WHAT YOU HAVE TO DO — Every record below is to be reproduced exactly.

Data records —
=-=-=

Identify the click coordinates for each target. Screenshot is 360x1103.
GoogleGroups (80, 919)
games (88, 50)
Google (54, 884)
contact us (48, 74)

=-=-=

TASK ANSWER —
Identify the click coordinates for each target. Screenshot is 360x1103.
GoogleGroups (80, 919)
games (88, 50)
Google (54, 884)
contact us (48, 74)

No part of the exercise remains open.